START PROVIDED DATA
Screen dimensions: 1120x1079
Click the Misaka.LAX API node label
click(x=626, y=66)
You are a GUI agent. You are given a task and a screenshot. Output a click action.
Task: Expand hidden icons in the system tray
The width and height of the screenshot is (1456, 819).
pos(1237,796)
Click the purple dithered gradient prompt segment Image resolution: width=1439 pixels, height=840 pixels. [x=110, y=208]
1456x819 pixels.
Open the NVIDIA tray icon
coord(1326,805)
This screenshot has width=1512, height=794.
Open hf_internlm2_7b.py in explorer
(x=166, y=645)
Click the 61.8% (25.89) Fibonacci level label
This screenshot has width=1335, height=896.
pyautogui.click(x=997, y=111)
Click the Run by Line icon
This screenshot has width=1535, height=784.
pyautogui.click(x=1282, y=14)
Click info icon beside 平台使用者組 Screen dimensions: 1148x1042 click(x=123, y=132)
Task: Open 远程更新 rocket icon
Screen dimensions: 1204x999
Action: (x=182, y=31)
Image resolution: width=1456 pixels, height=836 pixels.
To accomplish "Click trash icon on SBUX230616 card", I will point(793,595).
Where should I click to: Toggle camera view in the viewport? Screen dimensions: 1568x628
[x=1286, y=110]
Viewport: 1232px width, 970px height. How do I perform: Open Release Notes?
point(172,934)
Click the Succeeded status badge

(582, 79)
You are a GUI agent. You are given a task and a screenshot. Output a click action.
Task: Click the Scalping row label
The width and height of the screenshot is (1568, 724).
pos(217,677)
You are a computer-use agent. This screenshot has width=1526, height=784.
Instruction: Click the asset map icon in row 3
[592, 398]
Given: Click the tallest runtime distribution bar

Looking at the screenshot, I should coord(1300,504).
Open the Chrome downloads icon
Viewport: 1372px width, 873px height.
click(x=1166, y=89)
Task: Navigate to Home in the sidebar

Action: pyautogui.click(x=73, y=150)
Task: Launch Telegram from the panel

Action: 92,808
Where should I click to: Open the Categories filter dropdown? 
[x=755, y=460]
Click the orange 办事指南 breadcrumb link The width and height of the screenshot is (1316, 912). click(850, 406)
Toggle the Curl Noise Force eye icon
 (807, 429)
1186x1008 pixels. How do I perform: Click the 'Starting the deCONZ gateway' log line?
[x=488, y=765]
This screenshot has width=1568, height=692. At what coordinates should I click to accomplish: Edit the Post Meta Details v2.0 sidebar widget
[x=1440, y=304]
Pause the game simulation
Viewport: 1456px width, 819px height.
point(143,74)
END PROVIDED DATA
> EXERCISE REQUIREMENTS: The response has to contain every record shown above, unaltered and complete.

> SOLUTION TO THIS PROBLEM:
Screen dimensions: 1120x1079
Click the Misaka.LAX API node label
click(x=626, y=66)
You are a GUI agent. You are given a task and a screenshot. Output a click action.
Task: Expand hidden icons in the system tray
The width and height of the screenshot is (1456, 819).
pos(1237,796)
Click the purple dithered gradient prompt segment Image resolution: width=1439 pixels, height=840 pixels. [x=110, y=208]
1456x819 pixels.
Open the NVIDIA tray icon
coord(1326,805)
This screenshot has width=1512, height=794.
Open hf_internlm2_7b.py in explorer
(x=166, y=645)
Click the 61.8% (25.89) Fibonacci level label
This screenshot has width=1335, height=896.
pyautogui.click(x=997, y=111)
Click the Run by Line icon
This screenshot has width=1535, height=784.
pyautogui.click(x=1282, y=14)
Click info icon beside 平台使用者組 Screen dimensions: 1148x1042 click(x=123, y=132)
Task: Open 远程更新 rocket icon
Screen dimensions: 1204x999
Action: (x=182, y=31)
Image resolution: width=1456 pixels, height=836 pixels.
To accomplish "Click trash icon on SBUX230616 card", I will point(793,595).
Where should I click to: Toggle camera view in the viewport? Screen dimensions: 1568x628
[x=1286, y=110]
Viewport: 1232px width, 970px height. How do I perform: Open Release Notes?
point(172,934)
Click the Succeeded status badge

(582, 79)
You are a GUI agent. You are given a task and a screenshot. Output a click action.
Task: Click the Scalping row label
The width and height of the screenshot is (1568, 724).
pos(217,677)
You are a computer-use agent. This screenshot has width=1526, height=784.
Instruction: Click the asset map icon in row 3
[592, 398]
Given: Click the tallest runtime distribution bar

Looking at the screenshot, I should coord(1300,504).
Open the Chrome downloads icon
Viewport: 1372px width, 873px height.
click(x=1166, y=89)
Task: Navigate to Home in the sidebar

Action: pyautogui.click(x=73, y=150)
Task: Launch Telegram from the panel

Action: 92,808
Where should I click to: Open the Categories filter dropdown? 
[x=755, y=460]
Click the orange 办事指南 breadcrumb link The width and height of the screenshot is (1316, 912). click(850, 406)
Toggle the Curl Noise Force eye icon
 (807, 429)
1186x1008 pixels. How do I perform: Click the 'Starting the deCONZ gateway' log line?
[x=488, y=765]
This screenshot has width=1568, height=692. At what coordinates should I click to accomplish: Edit the Post Meta Details v2.0 sidebar widget
[x=1440, y=304]
Pause the game simulation
Viewport: 1456px width, 819px height.
point(143,74)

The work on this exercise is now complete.